Goal A: Copy the rows from the line containing "Where should I" up to and including the line containing "pyautogui.click(x=925, y=738)", and leave the pictures out.

Reading text:
My last career before becoming a full-time novelist was managing a digital archive founded deep within the library system at the megaversity, the University of Texas at Austin. For most of those twelve years, my salary depended on my ability to obtain grants from the National Endowment for the Humanities. Getting that first grant requires a great project and evidence of good planning; getting the subsequent grants requires proof that you managed your first grant correctly. That means you must learn to navigate a vast and complex bureaucracy. Not alone! There are whole offices devoted to helping faculty and staff manage such funds. It helps not to thrash against the complexity and the opacity and the multiplicity of forms. Don’t even think about trying to fiddle them; it can’t be done. fiddles

Don’t ask why. That was my motto, until I read Victor Morgan’s A History of the University of Cambridge. Volume II: 1546-1750 (Cambridge University Press, 2004.) I’ve raved about this book already: the clarity of writing, the breadth and depth of scholarship, the wit and understanding displayed in the selection of anecdotes. In this post, I’ll look at some of the reasons we draw clear, bright, shining lines — in triplicate — between grant-funded activities and everything else.

Universities have long memories. In olden days, like Tudor times, there were no regular audits. (At UT, we were audited by the university, the state, and the federal government.) Audits could happen, in theory. Audits might be proposed or even threatened, but they rarely actually came to pass. There were no Accounting Departments or Offices of Sponsored Projects to disburse your funds after you fill out an elaborate and mysterious form for each specific expenditure. I(“Not eligible for bsp” is my personal favorite. This note had to be included in every salary assignment.)

Goal B: Say whether each statement agrees with the text about grant funding, and answer yes or no with the deciding words quoted from it: (i) the writer spent twelve years in the career before full-time novel writing; (ii) regular audits were held in Tudor times; (iii) at UT, only the federal government audited the writer's work.

Recorded information:
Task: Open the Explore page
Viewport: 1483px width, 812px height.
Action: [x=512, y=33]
...
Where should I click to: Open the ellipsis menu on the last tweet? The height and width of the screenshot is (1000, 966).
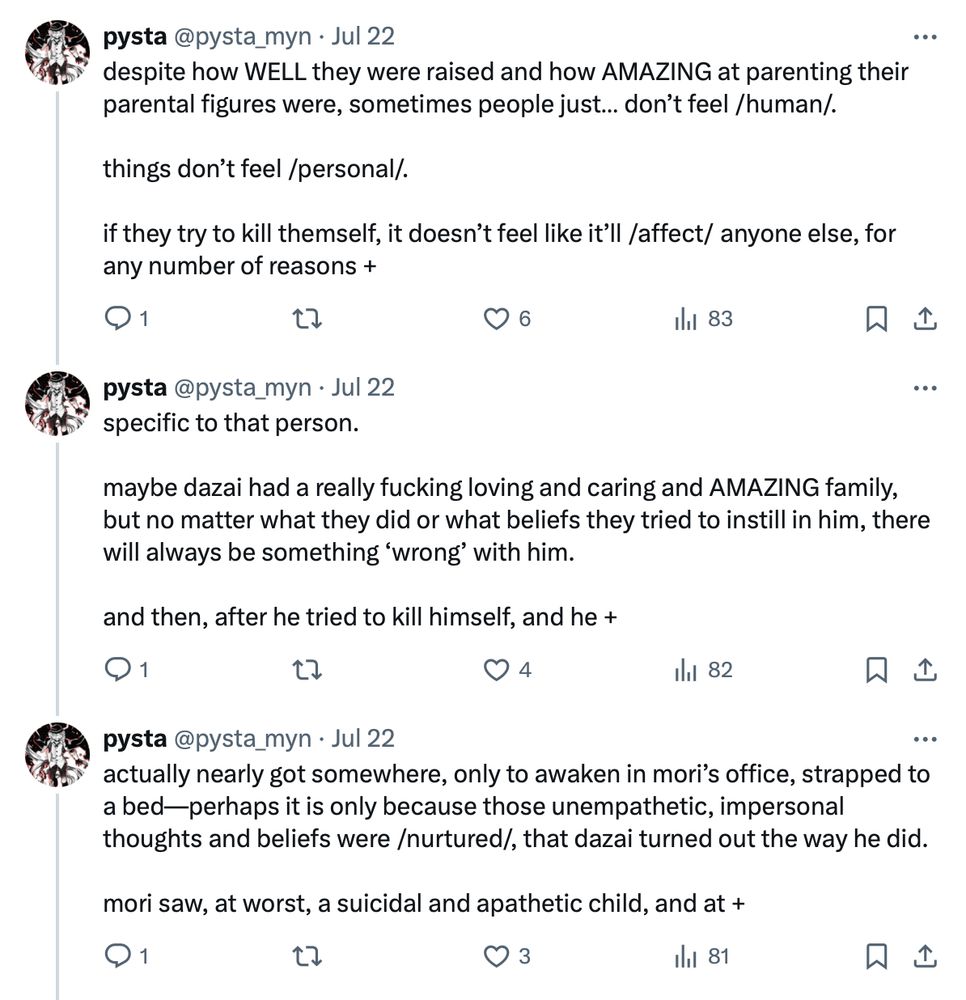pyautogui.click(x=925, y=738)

Task solution A:
Where should I click to: Open the ellipsis menu on the last tweet? The height and width of the screenshot is (1000, 966).
pyautogui.click(x=925, y=738)

Task solution B:
(i) Yes: "For most of those twelve years, my salary depended on my ability to obtain grants from the National Endowment for the Humanities."
(ii) No: "In olden days, like Tudor times, there were no regular audits."
(iii) No: "At UT, we were audited by the university, the state, and the federal government."